Remember practically everything will be closed!
Ferragosto: August Bank Holiday
[
Susan Glasspool]

Visitors to Florence, or anywhere else in Italy, may wonder why eveything is so quiet in the middle of August, especially on August 15th.
All the shops are closely shuttered and closed, usually with notices happily (but for visitors sadistically), displaying the words “chiuso per ferie”, which of course means, closed for the holidays! Why do they all shut shop and desert the city at the same time? Ferragosto, the equivalent of the British August Bank Holiday, has been a feast day since Roman times, when it went by the name of “feriae Augusti” in honor of the
Emperor Augustus.
The date was later transformed into a Christian festivity to celebrate the
Assumption of the Virgin Mary. More recently, in the 1960’s and 1970’s, when most of the population was employed in big factories, August became the time of the year when the larger industrial plants closed down to allow time for their workers to take their annual holidays. Families started taking this summer break at the seaside or else returning to their home towns to rejoin their families, so that eventually most people ended up by going on holiday in August.

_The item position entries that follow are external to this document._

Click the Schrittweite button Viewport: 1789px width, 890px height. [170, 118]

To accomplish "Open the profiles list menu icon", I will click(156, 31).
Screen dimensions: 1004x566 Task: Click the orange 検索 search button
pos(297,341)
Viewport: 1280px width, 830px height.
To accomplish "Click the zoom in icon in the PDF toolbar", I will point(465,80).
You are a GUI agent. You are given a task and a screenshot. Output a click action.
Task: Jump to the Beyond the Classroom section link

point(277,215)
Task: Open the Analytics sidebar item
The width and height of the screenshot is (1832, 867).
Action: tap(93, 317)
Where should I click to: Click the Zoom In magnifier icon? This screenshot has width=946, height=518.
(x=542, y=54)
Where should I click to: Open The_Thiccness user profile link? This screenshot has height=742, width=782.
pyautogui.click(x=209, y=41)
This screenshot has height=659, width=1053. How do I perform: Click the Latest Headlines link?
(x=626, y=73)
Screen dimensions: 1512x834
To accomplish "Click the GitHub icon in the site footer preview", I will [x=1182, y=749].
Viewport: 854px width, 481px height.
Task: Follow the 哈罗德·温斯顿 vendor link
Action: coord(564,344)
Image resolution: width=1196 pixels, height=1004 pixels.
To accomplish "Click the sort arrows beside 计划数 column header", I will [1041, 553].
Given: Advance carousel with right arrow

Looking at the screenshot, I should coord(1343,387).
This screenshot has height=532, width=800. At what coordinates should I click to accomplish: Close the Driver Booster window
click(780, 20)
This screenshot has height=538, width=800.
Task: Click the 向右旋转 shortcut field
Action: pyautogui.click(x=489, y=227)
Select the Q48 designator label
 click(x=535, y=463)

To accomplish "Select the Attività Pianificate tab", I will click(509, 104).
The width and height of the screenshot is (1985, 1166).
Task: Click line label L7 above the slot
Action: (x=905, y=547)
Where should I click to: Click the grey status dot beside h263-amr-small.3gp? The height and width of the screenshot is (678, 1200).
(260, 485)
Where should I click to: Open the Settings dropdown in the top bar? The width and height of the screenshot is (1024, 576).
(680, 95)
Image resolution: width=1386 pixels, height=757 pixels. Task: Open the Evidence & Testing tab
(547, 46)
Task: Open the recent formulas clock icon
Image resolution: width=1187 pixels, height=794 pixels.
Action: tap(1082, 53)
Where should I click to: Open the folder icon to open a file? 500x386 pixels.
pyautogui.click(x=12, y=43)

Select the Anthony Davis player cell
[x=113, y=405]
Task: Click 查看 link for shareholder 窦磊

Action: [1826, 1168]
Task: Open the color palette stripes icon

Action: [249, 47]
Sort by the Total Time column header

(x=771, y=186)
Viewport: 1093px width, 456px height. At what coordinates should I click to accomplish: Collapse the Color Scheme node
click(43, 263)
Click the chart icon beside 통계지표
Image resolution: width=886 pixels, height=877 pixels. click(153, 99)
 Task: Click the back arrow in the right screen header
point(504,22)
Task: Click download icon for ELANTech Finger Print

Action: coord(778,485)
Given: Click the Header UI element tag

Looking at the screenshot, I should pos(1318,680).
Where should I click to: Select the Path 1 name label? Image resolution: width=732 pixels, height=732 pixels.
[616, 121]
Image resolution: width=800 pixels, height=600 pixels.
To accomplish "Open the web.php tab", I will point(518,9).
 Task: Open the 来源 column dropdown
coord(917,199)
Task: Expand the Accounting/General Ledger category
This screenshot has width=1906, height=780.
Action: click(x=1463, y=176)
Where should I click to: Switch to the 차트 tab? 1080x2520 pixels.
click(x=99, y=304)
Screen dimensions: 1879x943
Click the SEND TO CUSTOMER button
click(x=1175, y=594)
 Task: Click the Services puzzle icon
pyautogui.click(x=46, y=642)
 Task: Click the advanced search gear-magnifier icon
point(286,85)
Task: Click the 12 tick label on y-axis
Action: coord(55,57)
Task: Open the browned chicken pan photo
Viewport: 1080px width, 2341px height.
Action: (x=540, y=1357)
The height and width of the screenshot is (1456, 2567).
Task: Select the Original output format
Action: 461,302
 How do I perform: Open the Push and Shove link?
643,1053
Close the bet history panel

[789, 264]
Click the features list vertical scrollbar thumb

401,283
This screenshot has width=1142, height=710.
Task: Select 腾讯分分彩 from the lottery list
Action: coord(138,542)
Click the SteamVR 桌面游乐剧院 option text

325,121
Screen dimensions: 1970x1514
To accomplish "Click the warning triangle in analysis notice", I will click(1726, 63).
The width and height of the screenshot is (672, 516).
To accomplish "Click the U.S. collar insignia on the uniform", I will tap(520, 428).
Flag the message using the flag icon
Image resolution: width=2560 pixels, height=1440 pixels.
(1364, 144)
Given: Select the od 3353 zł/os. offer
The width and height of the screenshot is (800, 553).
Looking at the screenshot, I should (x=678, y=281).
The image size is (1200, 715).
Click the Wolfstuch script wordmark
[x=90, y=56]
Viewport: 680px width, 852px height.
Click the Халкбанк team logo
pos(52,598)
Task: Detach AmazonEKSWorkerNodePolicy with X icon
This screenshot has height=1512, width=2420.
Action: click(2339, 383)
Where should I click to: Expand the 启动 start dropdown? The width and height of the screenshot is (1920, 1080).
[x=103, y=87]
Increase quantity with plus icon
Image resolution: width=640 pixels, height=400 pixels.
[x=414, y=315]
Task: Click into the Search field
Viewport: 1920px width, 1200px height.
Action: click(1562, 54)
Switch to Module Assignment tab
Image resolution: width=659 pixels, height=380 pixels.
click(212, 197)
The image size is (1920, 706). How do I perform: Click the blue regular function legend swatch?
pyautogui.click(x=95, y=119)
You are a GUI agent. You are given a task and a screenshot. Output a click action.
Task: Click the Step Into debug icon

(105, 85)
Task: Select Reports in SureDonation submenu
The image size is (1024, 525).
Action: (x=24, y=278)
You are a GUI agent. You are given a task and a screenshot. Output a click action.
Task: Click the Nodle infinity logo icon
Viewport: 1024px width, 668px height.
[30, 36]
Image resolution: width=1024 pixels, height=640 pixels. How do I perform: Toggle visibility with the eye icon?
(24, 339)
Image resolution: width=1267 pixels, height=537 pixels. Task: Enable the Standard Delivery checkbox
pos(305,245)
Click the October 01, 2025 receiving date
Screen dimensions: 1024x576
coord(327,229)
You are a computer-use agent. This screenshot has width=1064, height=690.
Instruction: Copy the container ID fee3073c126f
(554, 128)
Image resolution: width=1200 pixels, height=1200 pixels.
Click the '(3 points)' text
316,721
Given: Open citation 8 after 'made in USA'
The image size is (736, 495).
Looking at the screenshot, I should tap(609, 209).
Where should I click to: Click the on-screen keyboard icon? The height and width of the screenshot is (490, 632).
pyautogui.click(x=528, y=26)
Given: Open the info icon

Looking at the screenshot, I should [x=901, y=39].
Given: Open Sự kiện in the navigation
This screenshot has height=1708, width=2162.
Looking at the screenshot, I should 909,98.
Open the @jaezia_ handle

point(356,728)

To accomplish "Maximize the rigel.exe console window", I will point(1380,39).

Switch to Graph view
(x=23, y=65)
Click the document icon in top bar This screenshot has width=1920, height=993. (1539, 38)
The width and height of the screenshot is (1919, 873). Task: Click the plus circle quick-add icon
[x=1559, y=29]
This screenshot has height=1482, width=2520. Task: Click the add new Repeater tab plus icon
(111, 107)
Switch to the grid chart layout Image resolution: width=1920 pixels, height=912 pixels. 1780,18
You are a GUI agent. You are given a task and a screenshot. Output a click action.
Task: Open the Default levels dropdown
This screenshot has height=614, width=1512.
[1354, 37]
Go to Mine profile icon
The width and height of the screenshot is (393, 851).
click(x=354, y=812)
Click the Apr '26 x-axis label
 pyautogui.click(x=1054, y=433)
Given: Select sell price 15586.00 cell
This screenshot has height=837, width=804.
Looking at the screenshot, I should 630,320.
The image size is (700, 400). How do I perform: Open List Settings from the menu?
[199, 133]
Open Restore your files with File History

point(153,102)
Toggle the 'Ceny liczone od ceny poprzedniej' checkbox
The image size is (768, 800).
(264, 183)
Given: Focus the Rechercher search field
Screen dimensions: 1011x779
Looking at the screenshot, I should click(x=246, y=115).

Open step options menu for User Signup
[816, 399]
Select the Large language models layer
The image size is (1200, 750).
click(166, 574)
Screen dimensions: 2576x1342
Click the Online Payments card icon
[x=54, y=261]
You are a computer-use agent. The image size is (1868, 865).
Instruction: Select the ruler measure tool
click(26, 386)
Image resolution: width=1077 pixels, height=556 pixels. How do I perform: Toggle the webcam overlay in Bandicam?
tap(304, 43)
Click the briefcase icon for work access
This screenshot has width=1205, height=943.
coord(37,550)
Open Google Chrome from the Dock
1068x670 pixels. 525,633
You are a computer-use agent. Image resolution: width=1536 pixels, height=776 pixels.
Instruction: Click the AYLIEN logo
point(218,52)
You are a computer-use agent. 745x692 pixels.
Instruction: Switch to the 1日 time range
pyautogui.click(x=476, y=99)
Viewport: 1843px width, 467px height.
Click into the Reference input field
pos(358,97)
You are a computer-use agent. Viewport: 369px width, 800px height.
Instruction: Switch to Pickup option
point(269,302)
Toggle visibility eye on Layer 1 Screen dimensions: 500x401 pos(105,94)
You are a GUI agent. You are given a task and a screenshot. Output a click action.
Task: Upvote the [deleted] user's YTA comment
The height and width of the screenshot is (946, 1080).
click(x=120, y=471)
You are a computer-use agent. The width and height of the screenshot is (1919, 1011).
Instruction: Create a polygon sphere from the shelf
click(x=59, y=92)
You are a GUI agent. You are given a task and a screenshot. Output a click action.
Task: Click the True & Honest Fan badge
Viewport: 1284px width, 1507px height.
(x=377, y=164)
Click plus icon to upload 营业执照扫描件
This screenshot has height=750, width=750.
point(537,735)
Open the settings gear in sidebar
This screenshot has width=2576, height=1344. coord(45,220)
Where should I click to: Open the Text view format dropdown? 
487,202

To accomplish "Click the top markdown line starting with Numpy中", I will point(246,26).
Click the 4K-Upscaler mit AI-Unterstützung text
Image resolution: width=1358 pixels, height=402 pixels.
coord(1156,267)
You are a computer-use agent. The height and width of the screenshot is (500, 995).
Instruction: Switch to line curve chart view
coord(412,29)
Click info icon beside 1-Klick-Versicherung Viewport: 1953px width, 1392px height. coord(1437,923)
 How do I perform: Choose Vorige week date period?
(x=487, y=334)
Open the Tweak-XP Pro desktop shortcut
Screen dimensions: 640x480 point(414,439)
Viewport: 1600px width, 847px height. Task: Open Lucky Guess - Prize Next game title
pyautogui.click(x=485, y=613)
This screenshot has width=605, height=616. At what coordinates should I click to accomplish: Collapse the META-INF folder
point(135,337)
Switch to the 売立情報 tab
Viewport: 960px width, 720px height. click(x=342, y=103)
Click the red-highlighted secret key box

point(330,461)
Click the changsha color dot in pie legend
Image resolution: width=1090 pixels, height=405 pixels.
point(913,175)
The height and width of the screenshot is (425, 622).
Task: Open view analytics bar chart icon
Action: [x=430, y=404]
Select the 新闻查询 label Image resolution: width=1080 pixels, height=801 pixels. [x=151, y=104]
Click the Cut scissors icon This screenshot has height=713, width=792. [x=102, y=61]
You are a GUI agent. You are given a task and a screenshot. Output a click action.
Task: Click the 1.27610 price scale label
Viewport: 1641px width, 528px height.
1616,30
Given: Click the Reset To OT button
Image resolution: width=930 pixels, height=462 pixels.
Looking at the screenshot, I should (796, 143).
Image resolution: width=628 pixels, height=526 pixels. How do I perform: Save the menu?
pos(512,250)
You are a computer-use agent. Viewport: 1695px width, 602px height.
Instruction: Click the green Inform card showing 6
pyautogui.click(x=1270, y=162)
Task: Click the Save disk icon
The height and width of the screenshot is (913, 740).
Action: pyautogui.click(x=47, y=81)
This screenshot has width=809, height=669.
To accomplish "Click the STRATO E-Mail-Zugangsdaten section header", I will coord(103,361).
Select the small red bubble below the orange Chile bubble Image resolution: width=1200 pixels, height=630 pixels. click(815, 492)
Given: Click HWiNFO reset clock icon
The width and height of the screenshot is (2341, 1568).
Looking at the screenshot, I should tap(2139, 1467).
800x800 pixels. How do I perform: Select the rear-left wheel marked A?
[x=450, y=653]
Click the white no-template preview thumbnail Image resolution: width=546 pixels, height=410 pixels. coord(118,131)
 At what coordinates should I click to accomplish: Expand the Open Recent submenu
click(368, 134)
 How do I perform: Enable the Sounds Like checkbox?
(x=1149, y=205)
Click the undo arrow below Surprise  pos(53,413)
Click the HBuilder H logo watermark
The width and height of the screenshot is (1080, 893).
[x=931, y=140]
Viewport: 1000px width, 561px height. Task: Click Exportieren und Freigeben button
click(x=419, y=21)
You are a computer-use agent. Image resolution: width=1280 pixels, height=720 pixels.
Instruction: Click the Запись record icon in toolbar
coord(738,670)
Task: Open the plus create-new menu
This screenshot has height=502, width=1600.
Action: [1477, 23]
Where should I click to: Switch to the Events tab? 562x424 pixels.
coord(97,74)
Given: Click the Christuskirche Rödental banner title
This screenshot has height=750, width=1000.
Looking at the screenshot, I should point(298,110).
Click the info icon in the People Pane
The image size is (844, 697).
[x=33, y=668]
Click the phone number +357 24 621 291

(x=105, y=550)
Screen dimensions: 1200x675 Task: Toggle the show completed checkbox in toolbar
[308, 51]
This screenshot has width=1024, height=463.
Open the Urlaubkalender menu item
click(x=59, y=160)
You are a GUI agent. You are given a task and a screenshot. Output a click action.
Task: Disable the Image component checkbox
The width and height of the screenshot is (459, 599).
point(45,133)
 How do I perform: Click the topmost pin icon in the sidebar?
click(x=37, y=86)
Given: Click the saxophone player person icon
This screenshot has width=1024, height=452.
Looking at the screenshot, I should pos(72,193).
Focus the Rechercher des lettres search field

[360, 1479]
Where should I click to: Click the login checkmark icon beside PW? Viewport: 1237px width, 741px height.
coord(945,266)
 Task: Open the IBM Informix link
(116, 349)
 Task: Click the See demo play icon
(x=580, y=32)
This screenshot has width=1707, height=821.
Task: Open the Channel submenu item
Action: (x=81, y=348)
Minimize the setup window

This has become such a well rooted habit over the years that it is hard to change and, although not everyone goes away for the whole month nowadays, preferring to take short breaks during the year, almost everything closes on August 15th itself. In compensation, there is often plenty of entertainment available in the city and surrounding countryside to celebrate this festivity (like the events surrounding the
Palio of Siena, which culminate on the 16th).